**DATA FOR PROCESSING:**
((

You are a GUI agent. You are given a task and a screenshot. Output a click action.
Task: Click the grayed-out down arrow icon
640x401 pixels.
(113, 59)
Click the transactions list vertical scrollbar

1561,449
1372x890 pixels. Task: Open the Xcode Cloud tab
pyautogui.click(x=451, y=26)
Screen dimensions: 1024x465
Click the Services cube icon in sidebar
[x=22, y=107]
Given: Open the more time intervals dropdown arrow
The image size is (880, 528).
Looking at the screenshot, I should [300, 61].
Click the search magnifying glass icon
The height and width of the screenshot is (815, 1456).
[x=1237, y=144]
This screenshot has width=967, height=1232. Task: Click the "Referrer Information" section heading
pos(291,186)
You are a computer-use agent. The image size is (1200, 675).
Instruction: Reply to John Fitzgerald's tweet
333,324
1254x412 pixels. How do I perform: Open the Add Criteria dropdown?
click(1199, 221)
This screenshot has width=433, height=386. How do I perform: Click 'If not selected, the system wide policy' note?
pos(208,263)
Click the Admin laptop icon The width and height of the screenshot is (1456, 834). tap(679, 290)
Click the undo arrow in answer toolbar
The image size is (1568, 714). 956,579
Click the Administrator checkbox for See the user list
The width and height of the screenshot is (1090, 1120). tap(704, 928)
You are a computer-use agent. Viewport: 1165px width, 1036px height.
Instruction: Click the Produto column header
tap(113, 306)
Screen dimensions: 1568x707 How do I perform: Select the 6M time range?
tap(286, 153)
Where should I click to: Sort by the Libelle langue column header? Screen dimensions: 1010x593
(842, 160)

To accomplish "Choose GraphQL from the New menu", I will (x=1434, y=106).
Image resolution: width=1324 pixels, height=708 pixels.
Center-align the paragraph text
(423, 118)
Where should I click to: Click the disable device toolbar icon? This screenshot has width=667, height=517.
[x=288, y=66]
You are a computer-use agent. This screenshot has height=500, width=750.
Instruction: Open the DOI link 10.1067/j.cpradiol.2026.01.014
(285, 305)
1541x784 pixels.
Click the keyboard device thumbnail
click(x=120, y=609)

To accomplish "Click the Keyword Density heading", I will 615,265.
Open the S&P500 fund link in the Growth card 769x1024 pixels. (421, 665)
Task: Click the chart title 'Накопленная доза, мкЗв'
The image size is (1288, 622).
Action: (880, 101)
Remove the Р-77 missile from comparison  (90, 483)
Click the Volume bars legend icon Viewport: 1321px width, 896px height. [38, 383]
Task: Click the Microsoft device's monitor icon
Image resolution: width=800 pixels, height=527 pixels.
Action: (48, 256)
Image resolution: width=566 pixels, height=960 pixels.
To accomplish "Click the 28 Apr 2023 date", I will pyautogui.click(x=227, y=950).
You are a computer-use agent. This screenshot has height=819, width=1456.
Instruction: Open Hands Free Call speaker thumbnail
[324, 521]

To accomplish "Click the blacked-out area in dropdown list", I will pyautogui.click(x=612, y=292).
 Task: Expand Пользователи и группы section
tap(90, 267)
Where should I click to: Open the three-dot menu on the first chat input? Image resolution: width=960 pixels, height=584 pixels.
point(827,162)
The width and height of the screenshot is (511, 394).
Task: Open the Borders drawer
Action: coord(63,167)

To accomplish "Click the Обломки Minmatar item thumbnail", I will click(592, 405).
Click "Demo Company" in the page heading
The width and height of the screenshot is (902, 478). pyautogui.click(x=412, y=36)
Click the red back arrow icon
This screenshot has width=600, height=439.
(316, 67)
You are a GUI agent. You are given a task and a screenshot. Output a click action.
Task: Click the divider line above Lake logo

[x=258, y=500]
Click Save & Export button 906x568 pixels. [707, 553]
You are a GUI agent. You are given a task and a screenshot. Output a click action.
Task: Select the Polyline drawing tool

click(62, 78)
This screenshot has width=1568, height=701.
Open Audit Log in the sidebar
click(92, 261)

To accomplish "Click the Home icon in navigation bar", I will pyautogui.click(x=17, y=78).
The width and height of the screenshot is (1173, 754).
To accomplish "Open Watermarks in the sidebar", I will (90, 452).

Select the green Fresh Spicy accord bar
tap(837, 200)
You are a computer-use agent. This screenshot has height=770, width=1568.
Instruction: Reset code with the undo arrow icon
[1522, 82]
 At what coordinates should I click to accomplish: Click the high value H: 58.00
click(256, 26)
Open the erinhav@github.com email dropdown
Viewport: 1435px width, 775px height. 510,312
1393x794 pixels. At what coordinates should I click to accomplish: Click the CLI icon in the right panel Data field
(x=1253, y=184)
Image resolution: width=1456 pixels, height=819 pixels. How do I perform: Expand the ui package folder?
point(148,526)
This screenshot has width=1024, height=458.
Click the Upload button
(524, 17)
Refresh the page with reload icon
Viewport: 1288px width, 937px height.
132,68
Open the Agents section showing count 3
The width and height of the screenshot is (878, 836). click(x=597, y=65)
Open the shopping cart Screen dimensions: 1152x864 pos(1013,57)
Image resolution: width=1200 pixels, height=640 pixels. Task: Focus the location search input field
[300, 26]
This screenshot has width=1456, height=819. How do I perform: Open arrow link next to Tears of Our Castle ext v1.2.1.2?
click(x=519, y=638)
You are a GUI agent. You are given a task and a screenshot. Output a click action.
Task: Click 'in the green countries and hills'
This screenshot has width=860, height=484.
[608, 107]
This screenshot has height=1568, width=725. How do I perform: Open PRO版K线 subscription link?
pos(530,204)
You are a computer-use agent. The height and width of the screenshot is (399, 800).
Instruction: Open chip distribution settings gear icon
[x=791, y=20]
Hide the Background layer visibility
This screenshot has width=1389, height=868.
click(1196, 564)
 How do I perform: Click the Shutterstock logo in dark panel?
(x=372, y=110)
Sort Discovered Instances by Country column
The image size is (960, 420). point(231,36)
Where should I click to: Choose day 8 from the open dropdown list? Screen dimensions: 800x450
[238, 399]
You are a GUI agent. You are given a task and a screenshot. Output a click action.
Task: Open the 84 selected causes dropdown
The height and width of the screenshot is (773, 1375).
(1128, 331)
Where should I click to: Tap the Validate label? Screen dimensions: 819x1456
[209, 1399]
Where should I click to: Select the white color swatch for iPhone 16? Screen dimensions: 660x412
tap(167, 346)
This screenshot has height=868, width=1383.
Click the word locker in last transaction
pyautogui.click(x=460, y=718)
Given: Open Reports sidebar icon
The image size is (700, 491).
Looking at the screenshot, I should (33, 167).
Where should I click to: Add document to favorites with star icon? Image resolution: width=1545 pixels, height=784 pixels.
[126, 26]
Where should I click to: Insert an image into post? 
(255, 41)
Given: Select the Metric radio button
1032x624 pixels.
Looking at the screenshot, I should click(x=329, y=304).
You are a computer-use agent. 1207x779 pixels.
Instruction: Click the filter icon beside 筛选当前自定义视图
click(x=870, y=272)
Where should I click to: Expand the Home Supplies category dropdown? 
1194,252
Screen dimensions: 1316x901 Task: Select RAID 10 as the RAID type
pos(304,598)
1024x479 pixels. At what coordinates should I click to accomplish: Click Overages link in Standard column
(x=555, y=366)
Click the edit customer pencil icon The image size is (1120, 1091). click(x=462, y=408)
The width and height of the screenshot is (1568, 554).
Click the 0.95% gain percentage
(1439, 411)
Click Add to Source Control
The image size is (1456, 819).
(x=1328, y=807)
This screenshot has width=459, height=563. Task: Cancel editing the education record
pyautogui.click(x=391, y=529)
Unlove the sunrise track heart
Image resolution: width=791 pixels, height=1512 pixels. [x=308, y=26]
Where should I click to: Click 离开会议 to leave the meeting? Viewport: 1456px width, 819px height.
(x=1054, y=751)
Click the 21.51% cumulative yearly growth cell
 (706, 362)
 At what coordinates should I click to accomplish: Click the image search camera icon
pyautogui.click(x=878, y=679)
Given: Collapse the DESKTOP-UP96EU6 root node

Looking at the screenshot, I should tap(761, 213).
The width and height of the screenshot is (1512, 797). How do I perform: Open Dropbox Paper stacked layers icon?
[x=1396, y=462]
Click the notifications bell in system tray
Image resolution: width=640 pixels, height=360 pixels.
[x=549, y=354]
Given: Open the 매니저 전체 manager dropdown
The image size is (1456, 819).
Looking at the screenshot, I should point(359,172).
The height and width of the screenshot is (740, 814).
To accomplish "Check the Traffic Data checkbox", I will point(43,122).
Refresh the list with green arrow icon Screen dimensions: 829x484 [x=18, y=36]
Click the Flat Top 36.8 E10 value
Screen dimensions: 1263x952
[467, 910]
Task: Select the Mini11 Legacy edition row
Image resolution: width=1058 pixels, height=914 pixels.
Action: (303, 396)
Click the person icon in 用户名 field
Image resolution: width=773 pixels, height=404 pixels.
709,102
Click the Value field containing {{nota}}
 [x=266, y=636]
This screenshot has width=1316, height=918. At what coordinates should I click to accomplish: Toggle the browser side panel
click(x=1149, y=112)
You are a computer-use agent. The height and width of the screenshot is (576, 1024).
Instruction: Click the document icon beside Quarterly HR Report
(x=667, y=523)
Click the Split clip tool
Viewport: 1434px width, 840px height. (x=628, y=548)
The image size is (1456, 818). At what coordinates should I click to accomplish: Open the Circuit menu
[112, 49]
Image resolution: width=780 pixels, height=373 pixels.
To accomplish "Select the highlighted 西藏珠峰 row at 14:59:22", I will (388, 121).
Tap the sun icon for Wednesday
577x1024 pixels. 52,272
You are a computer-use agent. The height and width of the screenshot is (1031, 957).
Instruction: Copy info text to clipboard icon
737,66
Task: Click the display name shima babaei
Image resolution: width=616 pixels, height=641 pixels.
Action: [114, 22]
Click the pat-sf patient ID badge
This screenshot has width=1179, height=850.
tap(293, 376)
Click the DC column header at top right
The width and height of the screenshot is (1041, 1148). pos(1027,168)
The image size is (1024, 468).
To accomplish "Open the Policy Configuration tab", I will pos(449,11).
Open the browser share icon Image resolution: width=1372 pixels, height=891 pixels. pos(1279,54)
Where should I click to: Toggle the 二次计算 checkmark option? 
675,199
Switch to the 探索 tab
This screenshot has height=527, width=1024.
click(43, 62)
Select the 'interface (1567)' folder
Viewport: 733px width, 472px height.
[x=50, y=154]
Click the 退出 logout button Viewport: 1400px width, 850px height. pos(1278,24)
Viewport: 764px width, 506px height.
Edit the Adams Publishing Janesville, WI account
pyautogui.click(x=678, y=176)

))

**THE PROBLEM:** Convert the part of the items that opens with their first line and closes with the line containing "Looking at the screenshot, I should [300, 61]." into a numbered list, leaving out any blank lines.

**PROBLEM SOLUTION:**
1. You are a GUI agent. You are given a task and a screenshot. Output a click action.
2. Task: Click the grayed-out down arrow icon
3. 640x401 pixels.
4. (113, 59)
5. Click the transactions list vertical scrollbar
6. 1561,449
7. 1372x890 pixels. Task: Open the Xcode Cloud tab
8. pyautogui.click(x=451, y=26)
9. Screen dimensions: 1024x465
10. Click the Services cube icon in sidebar
11. [x=22, y=107]
12. Given: Open the more time intervals dropdown arrow
13. The image size is (880, 528).
14. Looking at the screenshot, I should [300, 61].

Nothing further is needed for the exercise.